▸ **TASK DESCRIPTION**
Pick up the account of the SBC bankruptcy hearing after its last sentence and continue it.

▸ **DOCUMENT SEGMENT**
================================

Next, Ms Ball asked the judge for a temporary restraining order barring SBC from rescinding the contract. Judge Lifland granted her motion without notice to SBC. "This was not an uncommon order-to preserve the status quo," says Mr. Pohl. "Also, had SBC been given notice and word had leaked to the Street, in bankruptcy court this would have been like crying `Fire!' in a crowded theater."
 
Both sides raced to prepare for the hearing on the TRO, which is required to be held within ten days of the order. Ms Ball called Mr. Pohl and they assembled a large litigation team. "We worked twenty hours a day for over a week getting ready for that hearing," says Mr. Pohl. "It was going to be a ten-billion-dollar day." That was what the SBC contract was worth over the rest of its life.
 
On the day of the hearing, there was standing room only in the courtroom, where Jones Day had its screens and projectors ready. Judge Lifland received both sides in chambers. SBC argued strenuously that its director should be protected under the plan of reorganization as were all the other directors. Ms Ball pointed out that SBC had not appealed the judge's order from the first hearing. She also insisted that SBC was arguing a contradiction: they were important enough to deserve to be released from future liability but not important enough to be prevented from rescinding the company' main asset. The fact that they were appearing in court arguing for protection only revealed the paradox they were trying to straddle. "It was like karate," she recalls. "We turned the force of their attack back on them."
 
The judge said he had decided to proceed by direct examination, which meant that witnesses' testimony would be read into the record and then each would submit to cross-examination. The judge then virtually dispensed with SBC's main argument. He told them, according to Mr. Pohl, not to spend too much time on the issue of jurisdiction. "I'm sure I have jurisdiction," he said flatly. "Is there any chance this can be resolved by agreement?" The answer was no. For now.
 
In the courtroom, Mr. Pohl stood up, ready to start his opening statement. "May I begin, Your Honor?" That would turn out to be the only sentence on the record.

================================

▸ **RECORDED DATA**
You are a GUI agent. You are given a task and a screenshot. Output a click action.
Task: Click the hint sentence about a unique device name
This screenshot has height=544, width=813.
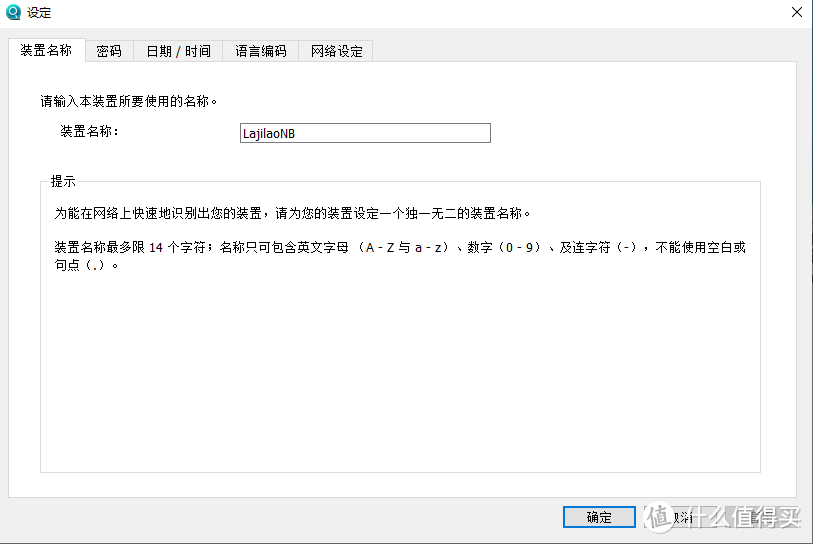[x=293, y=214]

================================

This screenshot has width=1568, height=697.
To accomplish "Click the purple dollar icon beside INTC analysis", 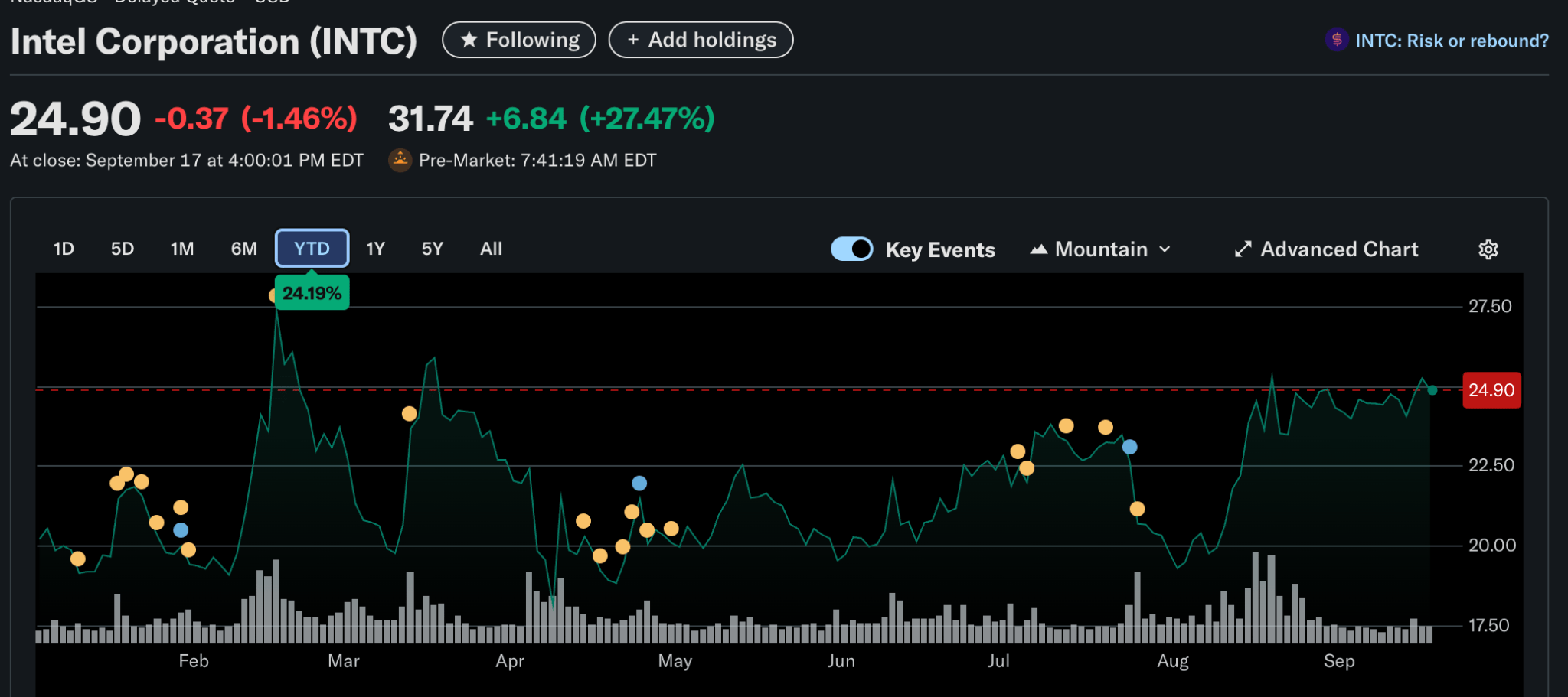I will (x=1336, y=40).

================================

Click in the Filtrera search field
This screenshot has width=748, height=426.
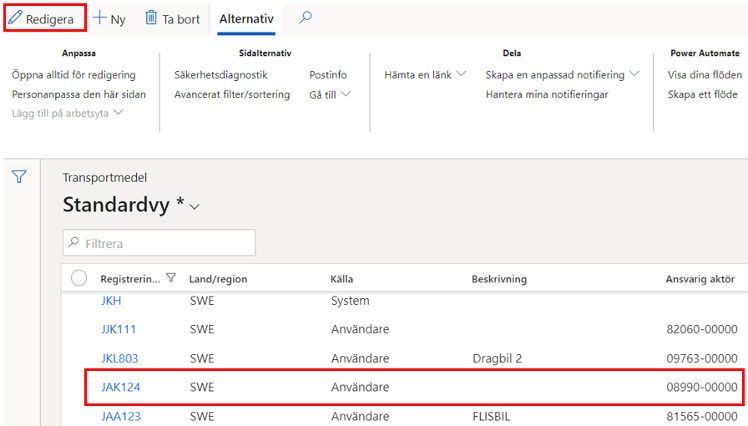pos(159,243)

================================

▸ **REPLY TO THE TASK**
The judge looked down from the bench, and said, "Where is your adversary?" SBC and its team were huddled in the hallway. "Go out and tell them we're ready to start." When they came in, SBC said it was willing to begin settlement discussions. Says Mr. Pohl: "Opening statements are a wake-up call for everyone."
 
The Jones Day lawyers said they would agree to a fifteen-minute meeting in the jury room but that they were not prepared to be delayed for no purpose. The talks lasted longer than fifteen minutes, Mr. Pohl recalls, and the judge announced that the hearing would begin after a lunch recess. The two sides needed more time, so the Williams Communications team agreed to bump the hearing forward a week. The temporary restraining order remained in place.
 
"We cleaned their clock," says Ms. Ball. "They agreed to the entry of the preliminary injunction barring rescission of their contract, and agreed to a settlement."
 
The Final Cliff-hanger
 
At last, the whole deal had been assembled.  Then the Federal Trade Commission stepped in. Would the delicate arrangements all collapse yet again?
 
The feds declared that the reorganization of Williams Communications constituted a change of control and their approval was required for all FTC licenses to be transferred to the new company. "There was much finger pointing as to who had dropped the ball," recalls Mr. Lauria of White & Case. "We concocted an arrangement under which the deal would close, with all Leucadia's money in escrow. Leucadia and the bondholders would each get their equity, and if the licenses were not granted, the money would go back to Leucadia and we would get their equity."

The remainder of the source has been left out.